The Morningside air raid shelter is a rectangular concrete structure comprising a heavy floor slab, which is now covered by concrete pebbling, and a flat roof supported by concrete piers. There is also a coloured mosaic on the western side of the floor slab. There is evidence on the soffit of the two entrances on the Wynnum Road side. The shelter stands within a vegetated road reserve, northeast of the Morningside Railway Station, with a canopy of mature fig trees and camphor laurels. The roof of the shelter is painted maroon and the piers are painted cream.

== Heritage listing ==
Morningside Air Raid Shelter was listed on the Queensland Heritage Register on 6 April 2005 having satisfied the following criteria.

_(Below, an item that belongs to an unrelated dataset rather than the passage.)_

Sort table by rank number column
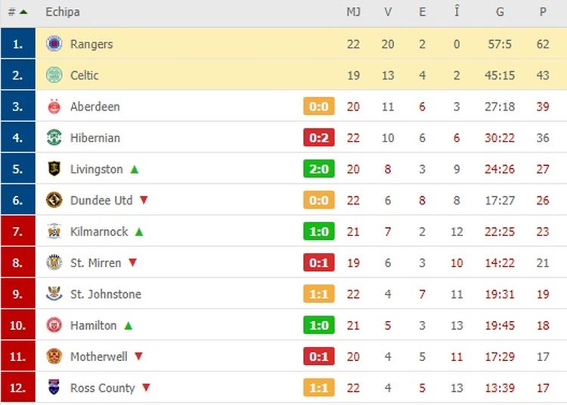Screen dimensions: 567x405 (x=17, y=12)
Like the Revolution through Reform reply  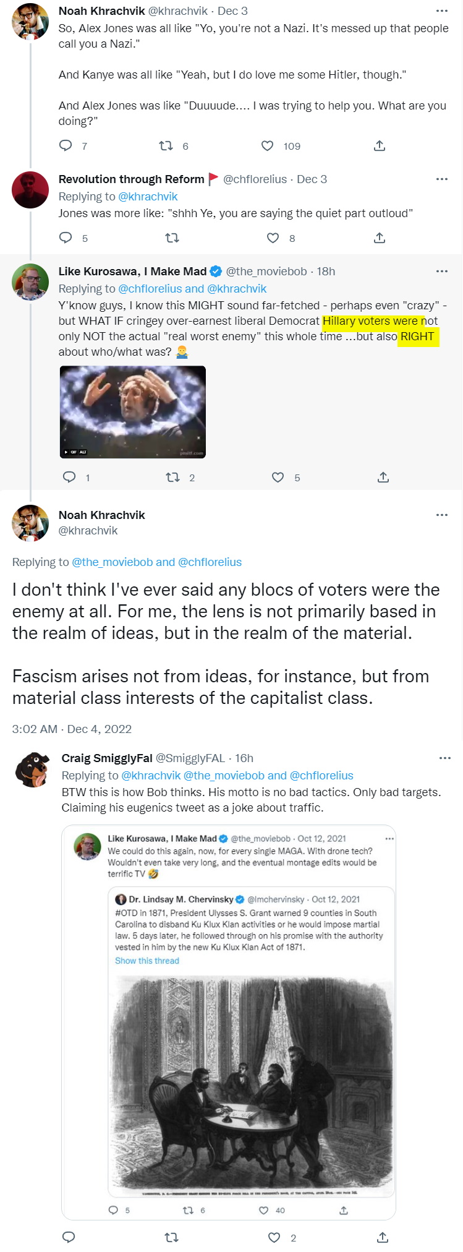273,238

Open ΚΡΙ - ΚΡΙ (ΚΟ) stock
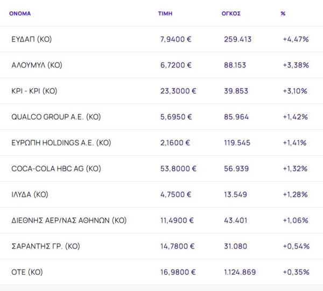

The place is important in demonstrating the evolution or pattern of Queensland's history.

The Morningside air raid is important as a part of the Air Raid Precaution activities that were implemented for the defence of Brisbane during World War Two. Designed to afford protection to the civilian population of Brisbane in the event of air raid attacks or other emergencies, the air raid shelter located at the corner of Wynnum Road and Thynne Road is important in demonstrating the impact of World War Two on the civilian population of Brisbane.

The place demonstrates rare, uncommon or endangered aspects of Queensland's cultural heritage.

Although many air raid shelters were constructed during World War Two in Queensland, comparatively few survive. Also, there are not many types of structures built by the Brisbane City Council during World War Two, for wartime purposes, which survive.

The place is important in demonstrating the principal characteristics of a particular class of cultural places.

The shelter's solid construction, rectangular shape, and its siting near a population concentration, demonstrate the principal characteristics of a World War Two Brisbane public air raid shelter.

The place is important in demonstrating a high degree of creative or technical achievement at a particular period.

The Morningside air raid shelter, now used as a road reserve shelter, demonstrates the secondary uses that were part of the original design intention. The shelter is a durable example of innovative design and use of concrete technology during World War Two.

The place has a special association with the life or work of a particular person, group or organisation of importance in Queensland's history.

The air raid shelter is important as an example of the wartime work of the City Architect's Office and particularly the work of City Architect F.G. Costello.